Fue apresado por eso y cuentan que se enamoró de la hija ciega del carcelero, le devolvió la visión y le envió una carta de amor que firmó como «de su Valentín». Fue ejecutado un 14 de febrero.
Como esa, existen otras historias sobre el origen de la fecha que nos invitan a sentir la fuerza de ese sentimiento, capaz de saltarle por encima a las leyes más recias y perdurar más allá de la muerte.
Vive en cada detalle, en cada gesto, cada palabra. Se alimenta de caricias, de besos, de frases. Domina mil idiomas y se adapta a todas las culturas. Su lenguaje es el más universal y aun sin bandera vive en todas las naciones y pasa por encima de los límites geográficos.

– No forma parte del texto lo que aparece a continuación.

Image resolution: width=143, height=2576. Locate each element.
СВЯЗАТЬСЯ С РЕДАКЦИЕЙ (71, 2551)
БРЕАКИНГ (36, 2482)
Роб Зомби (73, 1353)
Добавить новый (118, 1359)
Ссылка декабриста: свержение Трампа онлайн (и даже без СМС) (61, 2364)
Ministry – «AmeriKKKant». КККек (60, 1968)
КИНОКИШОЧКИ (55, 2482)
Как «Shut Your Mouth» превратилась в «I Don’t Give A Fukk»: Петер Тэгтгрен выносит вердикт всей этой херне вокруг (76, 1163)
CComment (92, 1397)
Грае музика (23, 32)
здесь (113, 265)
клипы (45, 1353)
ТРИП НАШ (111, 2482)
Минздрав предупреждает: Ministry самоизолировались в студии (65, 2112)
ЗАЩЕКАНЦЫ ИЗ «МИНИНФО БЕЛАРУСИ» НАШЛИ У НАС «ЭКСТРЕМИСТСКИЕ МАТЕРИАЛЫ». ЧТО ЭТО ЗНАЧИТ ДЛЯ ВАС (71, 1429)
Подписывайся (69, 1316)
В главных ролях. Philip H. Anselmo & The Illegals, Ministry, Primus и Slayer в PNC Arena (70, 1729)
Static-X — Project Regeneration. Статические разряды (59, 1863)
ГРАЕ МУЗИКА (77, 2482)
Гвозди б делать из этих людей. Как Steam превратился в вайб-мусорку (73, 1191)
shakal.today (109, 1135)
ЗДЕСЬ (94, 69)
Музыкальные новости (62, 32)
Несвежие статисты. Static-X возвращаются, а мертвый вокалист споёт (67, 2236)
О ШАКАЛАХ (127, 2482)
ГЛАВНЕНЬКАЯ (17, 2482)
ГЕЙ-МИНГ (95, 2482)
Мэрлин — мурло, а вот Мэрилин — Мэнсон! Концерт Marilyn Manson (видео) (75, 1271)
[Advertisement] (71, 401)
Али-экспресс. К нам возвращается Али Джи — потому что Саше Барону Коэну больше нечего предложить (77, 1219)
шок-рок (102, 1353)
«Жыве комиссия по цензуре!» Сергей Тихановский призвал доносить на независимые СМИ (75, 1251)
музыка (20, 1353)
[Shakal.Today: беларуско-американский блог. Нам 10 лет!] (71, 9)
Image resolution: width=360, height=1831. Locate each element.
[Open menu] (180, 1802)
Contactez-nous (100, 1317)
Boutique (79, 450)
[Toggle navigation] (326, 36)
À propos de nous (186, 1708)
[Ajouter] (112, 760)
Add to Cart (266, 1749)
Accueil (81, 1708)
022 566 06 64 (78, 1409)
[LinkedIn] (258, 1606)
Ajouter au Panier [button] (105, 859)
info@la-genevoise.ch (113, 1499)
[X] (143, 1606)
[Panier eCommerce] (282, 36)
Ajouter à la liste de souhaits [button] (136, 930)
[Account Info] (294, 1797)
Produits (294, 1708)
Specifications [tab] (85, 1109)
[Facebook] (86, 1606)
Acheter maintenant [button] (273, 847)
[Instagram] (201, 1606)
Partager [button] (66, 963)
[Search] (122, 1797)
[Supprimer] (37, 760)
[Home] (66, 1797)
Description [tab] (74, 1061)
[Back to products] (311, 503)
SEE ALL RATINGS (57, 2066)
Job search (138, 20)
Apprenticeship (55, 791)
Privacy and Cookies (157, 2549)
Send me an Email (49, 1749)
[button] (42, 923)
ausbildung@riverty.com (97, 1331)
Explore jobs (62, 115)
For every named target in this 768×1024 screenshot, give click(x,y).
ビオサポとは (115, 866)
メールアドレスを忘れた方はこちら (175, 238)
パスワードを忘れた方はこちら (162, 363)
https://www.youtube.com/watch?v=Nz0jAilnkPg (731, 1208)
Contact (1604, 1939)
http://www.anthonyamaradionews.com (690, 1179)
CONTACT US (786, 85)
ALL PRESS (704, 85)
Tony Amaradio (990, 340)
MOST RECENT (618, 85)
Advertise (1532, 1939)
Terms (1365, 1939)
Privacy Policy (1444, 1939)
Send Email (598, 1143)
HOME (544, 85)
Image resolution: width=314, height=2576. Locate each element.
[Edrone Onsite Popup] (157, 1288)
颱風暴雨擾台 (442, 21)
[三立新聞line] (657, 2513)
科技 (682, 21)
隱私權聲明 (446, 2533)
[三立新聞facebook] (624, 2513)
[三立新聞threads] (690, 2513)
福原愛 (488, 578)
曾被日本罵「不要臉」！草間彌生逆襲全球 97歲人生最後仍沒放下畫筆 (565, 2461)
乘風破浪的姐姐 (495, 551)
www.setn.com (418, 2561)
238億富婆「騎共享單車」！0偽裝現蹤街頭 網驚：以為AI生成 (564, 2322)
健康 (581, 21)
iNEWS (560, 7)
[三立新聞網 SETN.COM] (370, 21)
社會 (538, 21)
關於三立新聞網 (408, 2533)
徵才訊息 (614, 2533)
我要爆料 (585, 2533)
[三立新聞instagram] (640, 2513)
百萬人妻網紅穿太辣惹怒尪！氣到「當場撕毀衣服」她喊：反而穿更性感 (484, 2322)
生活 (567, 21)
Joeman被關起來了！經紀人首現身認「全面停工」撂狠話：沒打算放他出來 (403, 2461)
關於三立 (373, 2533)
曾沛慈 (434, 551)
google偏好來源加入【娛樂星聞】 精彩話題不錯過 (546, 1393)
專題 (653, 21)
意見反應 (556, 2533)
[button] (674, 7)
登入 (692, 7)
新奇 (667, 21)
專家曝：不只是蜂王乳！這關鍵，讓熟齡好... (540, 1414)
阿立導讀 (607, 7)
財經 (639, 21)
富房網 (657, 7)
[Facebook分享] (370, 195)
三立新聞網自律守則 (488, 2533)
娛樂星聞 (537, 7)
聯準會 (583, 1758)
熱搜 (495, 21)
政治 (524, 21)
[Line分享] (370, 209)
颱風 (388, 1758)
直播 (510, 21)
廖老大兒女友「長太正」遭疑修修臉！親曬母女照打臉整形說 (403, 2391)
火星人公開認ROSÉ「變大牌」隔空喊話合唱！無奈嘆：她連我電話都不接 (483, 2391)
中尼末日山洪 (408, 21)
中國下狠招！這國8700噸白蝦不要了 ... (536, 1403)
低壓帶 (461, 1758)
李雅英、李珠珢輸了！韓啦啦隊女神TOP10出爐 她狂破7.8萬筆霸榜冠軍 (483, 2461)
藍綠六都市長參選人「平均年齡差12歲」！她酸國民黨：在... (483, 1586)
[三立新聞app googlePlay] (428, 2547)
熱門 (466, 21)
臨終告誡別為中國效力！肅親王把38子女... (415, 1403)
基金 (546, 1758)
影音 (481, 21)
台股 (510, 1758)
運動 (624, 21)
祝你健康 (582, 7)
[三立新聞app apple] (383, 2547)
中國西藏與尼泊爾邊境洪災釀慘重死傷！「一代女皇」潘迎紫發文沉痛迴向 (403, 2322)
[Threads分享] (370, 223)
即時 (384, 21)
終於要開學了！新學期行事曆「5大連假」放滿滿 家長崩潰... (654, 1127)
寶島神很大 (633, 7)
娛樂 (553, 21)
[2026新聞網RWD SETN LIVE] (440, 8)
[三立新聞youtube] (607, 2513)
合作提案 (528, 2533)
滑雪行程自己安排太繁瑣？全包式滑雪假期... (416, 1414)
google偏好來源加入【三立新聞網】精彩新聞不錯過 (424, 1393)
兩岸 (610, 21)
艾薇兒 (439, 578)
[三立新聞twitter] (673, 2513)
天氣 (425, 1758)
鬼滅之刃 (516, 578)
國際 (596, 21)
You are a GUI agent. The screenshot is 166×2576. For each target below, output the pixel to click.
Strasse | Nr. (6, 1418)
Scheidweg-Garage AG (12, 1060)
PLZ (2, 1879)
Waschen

Aunque dedicamos un día a celebrar este sentimiento, amamos en todo momento. Aun cuando fingimos sentir odio estamos pensando en el otro, queriendo al otro. Ni siquiera enfadados dejamos de querer, ni con arrugas en la frente y canas, y sin sonrisa en los labios. Simplemente porque somos seres humanos, y ni los más recios de corazón pueden contener la delicia de sostener un bebé, la dulzura de besar una boca, la calidez de un apretón de manos o la fortaleza que imprime un «te quiero».